What would become of those who fail to put their grocery carts back in the corral? There would be a room full of carts and a bazillion isles. Each cart squeals like a pig on death row. Each cart pulls slightly to the left. In each cart there are hundreds of pounds of groceries to be put back on the shelves.
Did I mention the two inches of ice slush on the floor of every isle.
How about those who don’t turn off lights. For them a room with no windows, no decorations, just white walls and ceiling and floor. In the center a cold metal folding chair and a 350 watt parking lot bulb twelve inches above their head so that both light and heat pour down on them like warm water. Next to them a rugged looking frauline asking, drilling one question to the accused over and over…”Did you, or did you not turn off the light?”
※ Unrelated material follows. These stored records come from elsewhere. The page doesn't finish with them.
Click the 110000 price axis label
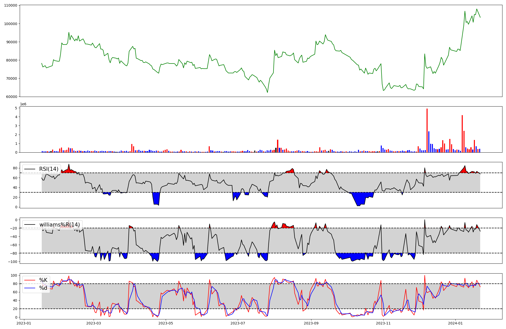Screen dimensions: 506x329 pos(11,6)
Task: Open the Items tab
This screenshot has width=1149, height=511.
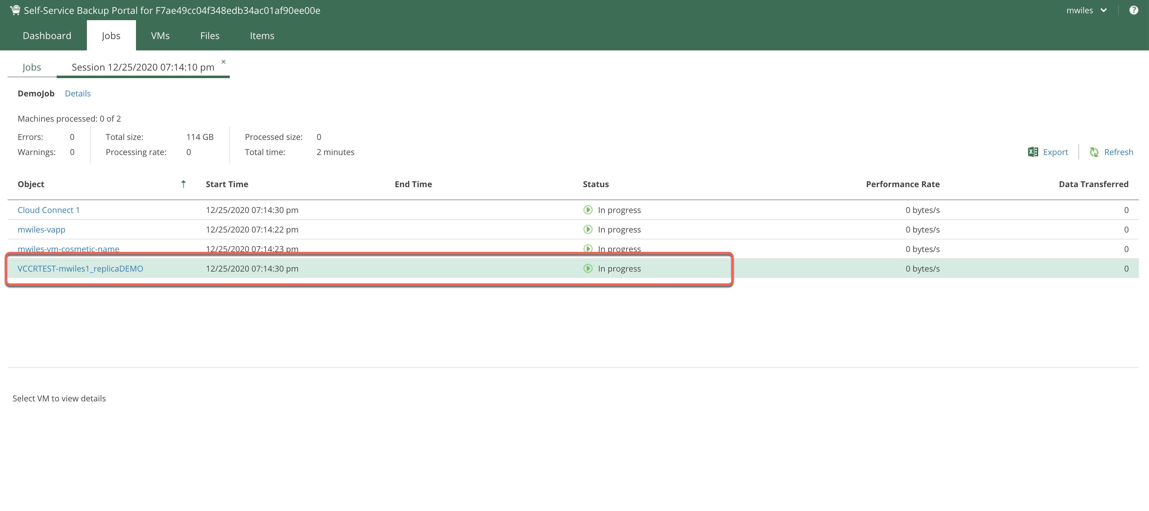Action: (262, 36)

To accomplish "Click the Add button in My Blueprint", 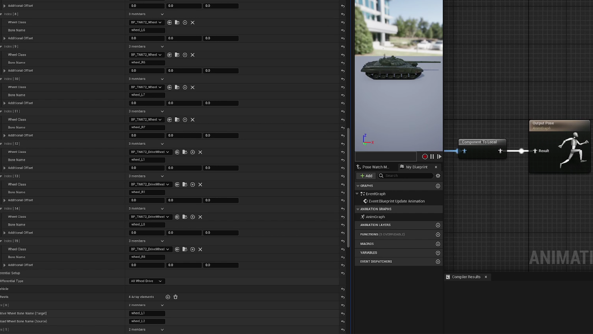I will tap(366, 176).
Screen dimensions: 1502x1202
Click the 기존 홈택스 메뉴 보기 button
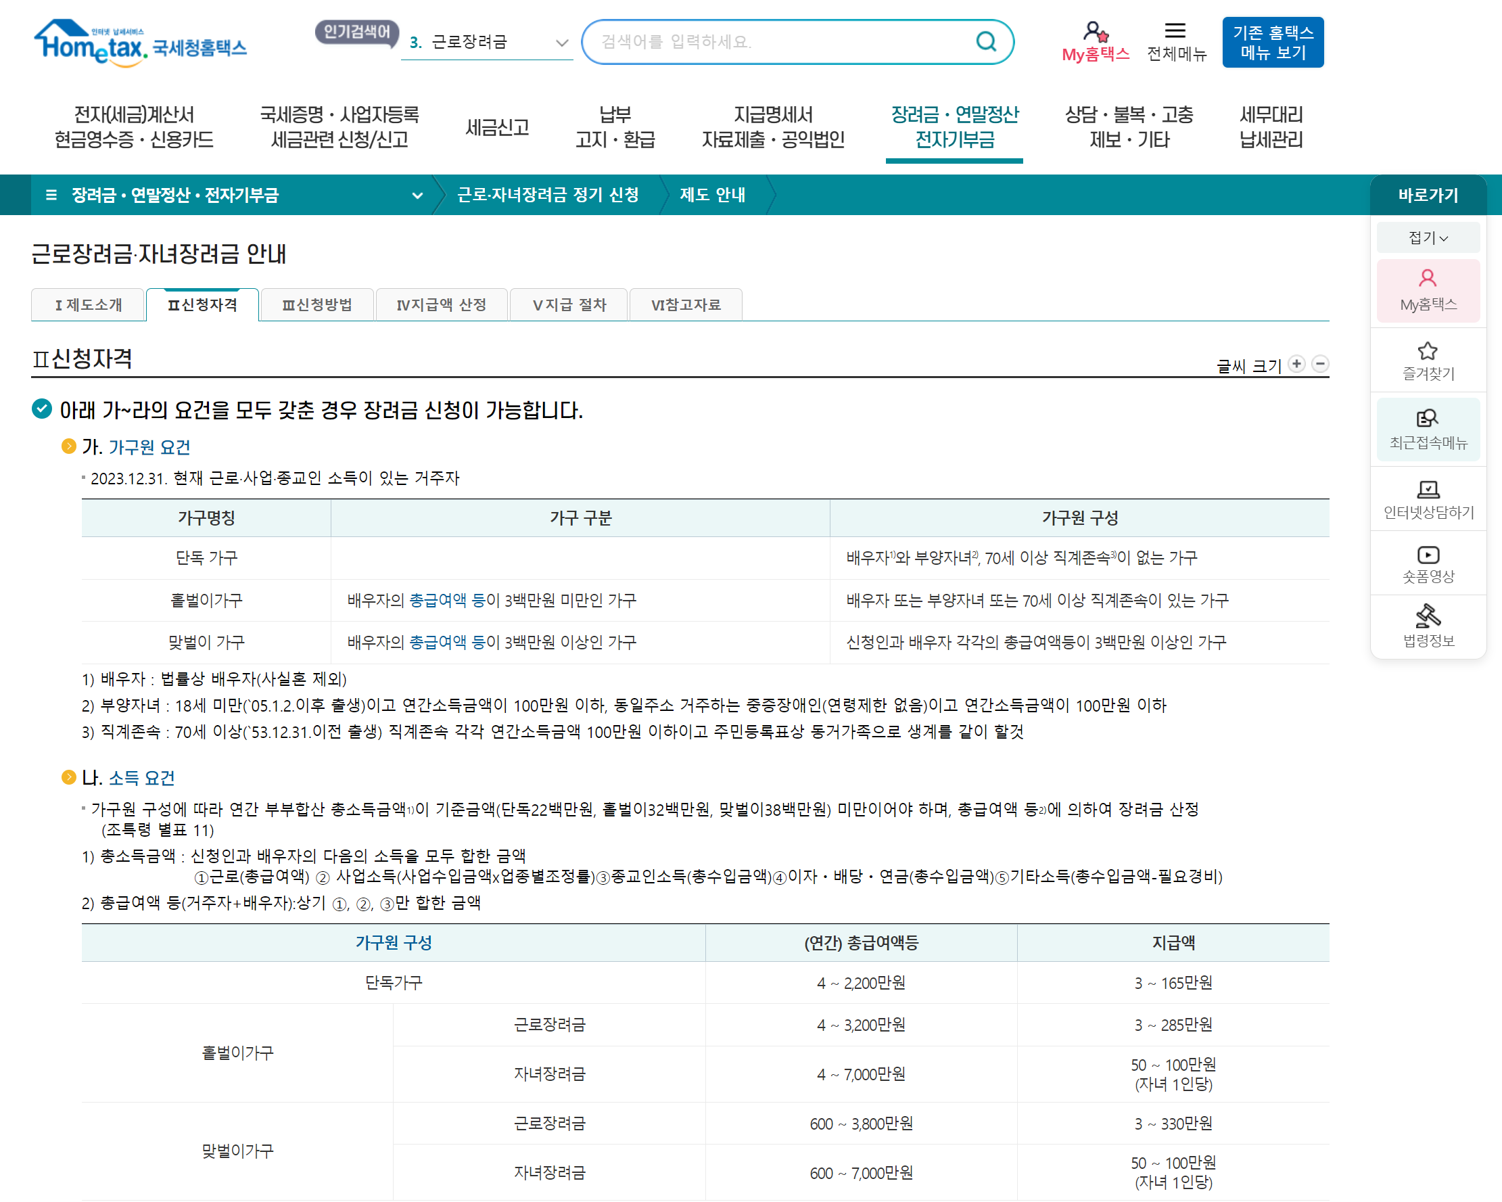(1272, 43)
On and on the rooms would go with traffic stop nose pickers, with those who share salad bar goodies with everyone, with those who don’t put lids on tight, with those who go through the express lane with more than ten items, with those who stiff the waitress because of the food not tasting right. Jay walkers.
Ham hockers. Lip smackers. Toe tappers. Forget to flushers. Bug crushers. Elevators flatuators. Conversation interrupters. Paper wad throwers…and on and on they go, rooms with thumb twiddling possibilities. Simply thinking about this could be a purgatory in itself.